Was this a time when those checks and balances could be restored? Democrats were winning in most off-season elections. Trump’s efforts to cull the voter rolls were failing. It sure looked as if the GOP members who controlled Congress were heading for almost certain midterm defeat. But Trump’s election plans were gathering, perhaps from the use of ICE agents at polls or, perhaps more subtle efforts as reported in the April 26th Los Angeles Times by columnist Mark Barabak:

“There is, however, a looming threat causing nervousness among Democrats and their allies as they contemplate a celebratory fall, a landmine of sorts buried deep in the congressional election process… Let’s acquaint ourselves with Article 1, Section 5 of the Constitution… The pertinent language written by the Framers states, ‘Each House shall be the Judge of the Elections, Returns and Qualifications of its own Members.’…In other words, it’s up to the House and Senate to acknowledge and abide by the will of voters as expressed in the election returns… What could possibly go wrong?

“Well, if you let your paranoia run wild, quite a lot. If the election outcome is close — and probably it would have to be very close — Republican lawmakers could theoretically seize on phony claims of fraud and effectively nullify the results of enough contests to deny Democrats control of the House… There’s plenty of skepticism that would or could ever take place. But if it were to happen, hello, national crisis!...

“This president has amply demonstrated the lengths to which he’ll go to overturn an honest election, siccing a violent mob on lawmakers certifying his 2020 defeat, telling endless lies and using the Justice Department to confiscate ballots and intimidate innocent election officials and others Trump deems his enemies… He strong-armed Texas into a highly unusual, highly partisan redrawing of its congressional boundaries, an effort to net five seats and lengthen the odds against a Democratic takeover… The move appears to have backfired, spurring voters in California and, last week, Virginia to redraw their state’s political maps to more than offset Texas and boost Democrats in November. (The Virginia results are being contested in court.)

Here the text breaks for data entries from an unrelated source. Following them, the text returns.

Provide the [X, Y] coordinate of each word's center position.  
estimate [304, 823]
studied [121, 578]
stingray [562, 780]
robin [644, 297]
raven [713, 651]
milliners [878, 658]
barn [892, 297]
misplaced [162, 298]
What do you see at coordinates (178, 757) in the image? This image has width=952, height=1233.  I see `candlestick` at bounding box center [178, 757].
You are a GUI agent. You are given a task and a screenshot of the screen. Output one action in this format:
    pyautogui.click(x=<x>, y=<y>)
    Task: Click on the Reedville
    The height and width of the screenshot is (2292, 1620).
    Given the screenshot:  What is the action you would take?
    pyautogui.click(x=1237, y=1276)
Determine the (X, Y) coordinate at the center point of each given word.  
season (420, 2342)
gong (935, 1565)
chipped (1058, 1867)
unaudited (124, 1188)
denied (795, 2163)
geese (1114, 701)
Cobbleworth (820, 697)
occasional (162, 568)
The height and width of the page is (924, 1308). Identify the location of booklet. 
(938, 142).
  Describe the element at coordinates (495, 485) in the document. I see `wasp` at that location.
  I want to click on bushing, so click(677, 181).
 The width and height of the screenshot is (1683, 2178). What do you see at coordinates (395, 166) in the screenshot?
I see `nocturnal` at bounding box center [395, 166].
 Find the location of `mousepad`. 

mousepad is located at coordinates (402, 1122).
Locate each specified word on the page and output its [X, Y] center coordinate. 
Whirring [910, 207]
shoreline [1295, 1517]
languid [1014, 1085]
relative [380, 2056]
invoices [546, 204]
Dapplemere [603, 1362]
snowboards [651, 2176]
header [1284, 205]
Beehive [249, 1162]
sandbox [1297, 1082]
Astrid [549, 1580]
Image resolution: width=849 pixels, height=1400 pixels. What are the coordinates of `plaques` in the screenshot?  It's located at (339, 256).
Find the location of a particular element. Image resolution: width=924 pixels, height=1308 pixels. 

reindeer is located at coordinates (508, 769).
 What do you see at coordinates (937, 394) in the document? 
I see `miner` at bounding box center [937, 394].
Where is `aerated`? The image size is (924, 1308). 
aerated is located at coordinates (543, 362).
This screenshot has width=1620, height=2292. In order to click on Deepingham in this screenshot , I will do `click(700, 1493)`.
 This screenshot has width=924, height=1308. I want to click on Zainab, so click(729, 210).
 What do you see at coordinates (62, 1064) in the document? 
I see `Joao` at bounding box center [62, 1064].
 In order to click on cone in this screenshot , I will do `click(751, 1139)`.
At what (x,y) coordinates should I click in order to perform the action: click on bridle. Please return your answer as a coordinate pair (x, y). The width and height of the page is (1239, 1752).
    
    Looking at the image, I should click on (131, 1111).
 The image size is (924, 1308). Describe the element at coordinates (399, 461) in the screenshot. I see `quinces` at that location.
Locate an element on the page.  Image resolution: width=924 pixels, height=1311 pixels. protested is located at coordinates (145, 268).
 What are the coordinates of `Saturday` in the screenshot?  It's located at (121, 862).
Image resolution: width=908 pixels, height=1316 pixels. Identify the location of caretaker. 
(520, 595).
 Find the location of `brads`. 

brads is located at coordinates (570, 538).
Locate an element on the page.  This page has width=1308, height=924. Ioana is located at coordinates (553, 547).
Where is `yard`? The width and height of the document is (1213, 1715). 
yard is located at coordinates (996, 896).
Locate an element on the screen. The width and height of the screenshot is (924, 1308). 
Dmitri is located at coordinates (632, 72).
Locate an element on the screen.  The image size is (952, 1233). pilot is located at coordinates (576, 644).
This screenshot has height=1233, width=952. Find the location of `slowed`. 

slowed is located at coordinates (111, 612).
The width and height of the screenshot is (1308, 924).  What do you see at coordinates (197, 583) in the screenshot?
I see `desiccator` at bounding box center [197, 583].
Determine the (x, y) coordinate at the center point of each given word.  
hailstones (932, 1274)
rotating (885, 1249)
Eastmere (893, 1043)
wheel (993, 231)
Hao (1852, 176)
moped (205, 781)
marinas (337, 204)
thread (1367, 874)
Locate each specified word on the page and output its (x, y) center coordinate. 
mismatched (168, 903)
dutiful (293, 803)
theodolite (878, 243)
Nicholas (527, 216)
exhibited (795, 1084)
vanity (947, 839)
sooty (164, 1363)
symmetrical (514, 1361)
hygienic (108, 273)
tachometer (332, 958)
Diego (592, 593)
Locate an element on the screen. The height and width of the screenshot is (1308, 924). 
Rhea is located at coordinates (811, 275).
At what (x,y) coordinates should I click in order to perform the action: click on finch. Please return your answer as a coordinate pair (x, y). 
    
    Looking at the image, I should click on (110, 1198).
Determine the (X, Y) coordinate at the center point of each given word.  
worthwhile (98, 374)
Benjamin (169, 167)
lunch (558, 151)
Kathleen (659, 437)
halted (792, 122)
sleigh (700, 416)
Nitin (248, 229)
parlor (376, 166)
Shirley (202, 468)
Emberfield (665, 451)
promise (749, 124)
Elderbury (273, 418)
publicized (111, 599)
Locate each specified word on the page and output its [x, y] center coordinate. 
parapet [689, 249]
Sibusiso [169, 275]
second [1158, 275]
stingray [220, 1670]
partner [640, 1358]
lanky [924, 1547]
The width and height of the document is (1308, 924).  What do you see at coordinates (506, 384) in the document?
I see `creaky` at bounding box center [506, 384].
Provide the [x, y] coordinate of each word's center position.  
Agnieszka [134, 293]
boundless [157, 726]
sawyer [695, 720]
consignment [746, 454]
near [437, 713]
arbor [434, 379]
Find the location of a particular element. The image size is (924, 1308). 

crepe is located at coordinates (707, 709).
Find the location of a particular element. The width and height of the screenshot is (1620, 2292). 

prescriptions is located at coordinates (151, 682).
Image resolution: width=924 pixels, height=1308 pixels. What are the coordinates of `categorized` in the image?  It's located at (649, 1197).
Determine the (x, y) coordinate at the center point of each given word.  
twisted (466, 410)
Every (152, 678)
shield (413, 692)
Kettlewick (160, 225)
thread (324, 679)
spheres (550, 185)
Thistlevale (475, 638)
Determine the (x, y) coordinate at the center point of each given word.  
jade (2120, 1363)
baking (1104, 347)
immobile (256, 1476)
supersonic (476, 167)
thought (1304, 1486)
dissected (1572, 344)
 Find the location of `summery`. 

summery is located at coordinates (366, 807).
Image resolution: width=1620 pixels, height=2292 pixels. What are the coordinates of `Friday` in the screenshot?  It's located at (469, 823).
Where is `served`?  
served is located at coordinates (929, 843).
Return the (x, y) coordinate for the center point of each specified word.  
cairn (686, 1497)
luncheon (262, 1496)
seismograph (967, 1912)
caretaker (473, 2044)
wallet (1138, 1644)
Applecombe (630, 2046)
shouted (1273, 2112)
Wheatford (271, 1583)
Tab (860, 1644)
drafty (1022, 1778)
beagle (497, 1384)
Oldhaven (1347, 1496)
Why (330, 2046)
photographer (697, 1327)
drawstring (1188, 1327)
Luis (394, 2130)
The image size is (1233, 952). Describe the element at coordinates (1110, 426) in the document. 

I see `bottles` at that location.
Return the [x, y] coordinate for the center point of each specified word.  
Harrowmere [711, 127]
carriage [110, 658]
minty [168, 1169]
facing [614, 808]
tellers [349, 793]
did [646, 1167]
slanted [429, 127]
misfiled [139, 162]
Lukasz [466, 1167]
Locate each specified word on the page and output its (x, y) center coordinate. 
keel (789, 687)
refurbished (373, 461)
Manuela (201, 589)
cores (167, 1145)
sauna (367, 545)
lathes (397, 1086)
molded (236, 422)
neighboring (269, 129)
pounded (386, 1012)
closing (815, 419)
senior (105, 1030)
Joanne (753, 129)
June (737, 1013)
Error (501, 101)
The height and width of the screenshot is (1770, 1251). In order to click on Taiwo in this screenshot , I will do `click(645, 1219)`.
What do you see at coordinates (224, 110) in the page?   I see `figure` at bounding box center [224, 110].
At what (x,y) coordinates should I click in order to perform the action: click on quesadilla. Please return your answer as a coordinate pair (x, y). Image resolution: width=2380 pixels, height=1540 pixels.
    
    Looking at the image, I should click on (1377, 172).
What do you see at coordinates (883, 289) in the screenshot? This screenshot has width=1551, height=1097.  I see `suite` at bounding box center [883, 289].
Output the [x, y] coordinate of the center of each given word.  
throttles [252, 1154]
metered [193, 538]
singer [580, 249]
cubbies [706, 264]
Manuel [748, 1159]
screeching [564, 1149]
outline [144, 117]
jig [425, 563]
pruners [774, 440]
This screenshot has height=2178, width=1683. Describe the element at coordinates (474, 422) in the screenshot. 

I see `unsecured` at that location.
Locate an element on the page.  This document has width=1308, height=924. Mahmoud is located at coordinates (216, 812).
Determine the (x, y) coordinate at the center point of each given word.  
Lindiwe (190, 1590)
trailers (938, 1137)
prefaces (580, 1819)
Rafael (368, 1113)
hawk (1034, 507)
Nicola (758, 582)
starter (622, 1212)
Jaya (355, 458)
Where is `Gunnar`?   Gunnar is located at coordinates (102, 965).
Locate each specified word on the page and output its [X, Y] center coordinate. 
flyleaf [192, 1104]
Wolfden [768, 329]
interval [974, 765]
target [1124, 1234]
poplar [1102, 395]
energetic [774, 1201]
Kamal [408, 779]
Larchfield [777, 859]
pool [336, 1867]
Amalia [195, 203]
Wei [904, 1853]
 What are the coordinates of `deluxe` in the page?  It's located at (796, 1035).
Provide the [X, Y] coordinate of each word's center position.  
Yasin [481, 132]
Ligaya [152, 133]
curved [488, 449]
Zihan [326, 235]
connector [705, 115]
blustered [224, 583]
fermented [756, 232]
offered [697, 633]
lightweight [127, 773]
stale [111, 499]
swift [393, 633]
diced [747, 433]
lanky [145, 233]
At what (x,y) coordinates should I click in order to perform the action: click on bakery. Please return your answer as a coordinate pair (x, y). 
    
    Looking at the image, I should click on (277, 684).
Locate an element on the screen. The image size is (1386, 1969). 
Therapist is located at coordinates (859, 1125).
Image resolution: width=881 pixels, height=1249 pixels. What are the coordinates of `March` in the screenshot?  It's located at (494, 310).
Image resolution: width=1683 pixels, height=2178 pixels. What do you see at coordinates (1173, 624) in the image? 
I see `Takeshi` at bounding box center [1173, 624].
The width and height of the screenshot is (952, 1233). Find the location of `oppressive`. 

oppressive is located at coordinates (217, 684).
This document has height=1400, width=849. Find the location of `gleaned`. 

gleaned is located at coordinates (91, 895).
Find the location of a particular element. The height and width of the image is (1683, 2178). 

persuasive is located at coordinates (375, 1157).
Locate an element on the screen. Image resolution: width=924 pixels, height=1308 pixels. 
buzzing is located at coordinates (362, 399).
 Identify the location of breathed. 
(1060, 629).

“That failure doesn’t take away Trump’s malign intent. And in the supine Speaker Mike Johnson, he has the perfect handmaiden to undermine the midterm vote… One theory goes like this: When the balloting is over, Johnson could appoint a House committee packed with Trump’s acolytes to investigate alleged voting irregularities. (And if you think Trump won’t be bellowing the words ‘rigged’ and ‘fraud’ in the face of defeat, you’ve either been in a coma or living on another planet for the last decade.)…

“Those hearings and the ‘evidence’ they turn up could then be cited by election officials in key states — collaborators, if you will — as a reason to delay the certification of election results and block the seating of majority-making Democrats in the next Congress.” Trump seems to know no bounds to rig election results.

I’m Peter Dekom, and whether Trump pursues any of the above election attacks or finds another way to retain control, unless those checks and balances are restored and work as intended by our forefathers, welcome to the end of the noble American experiment with democracy.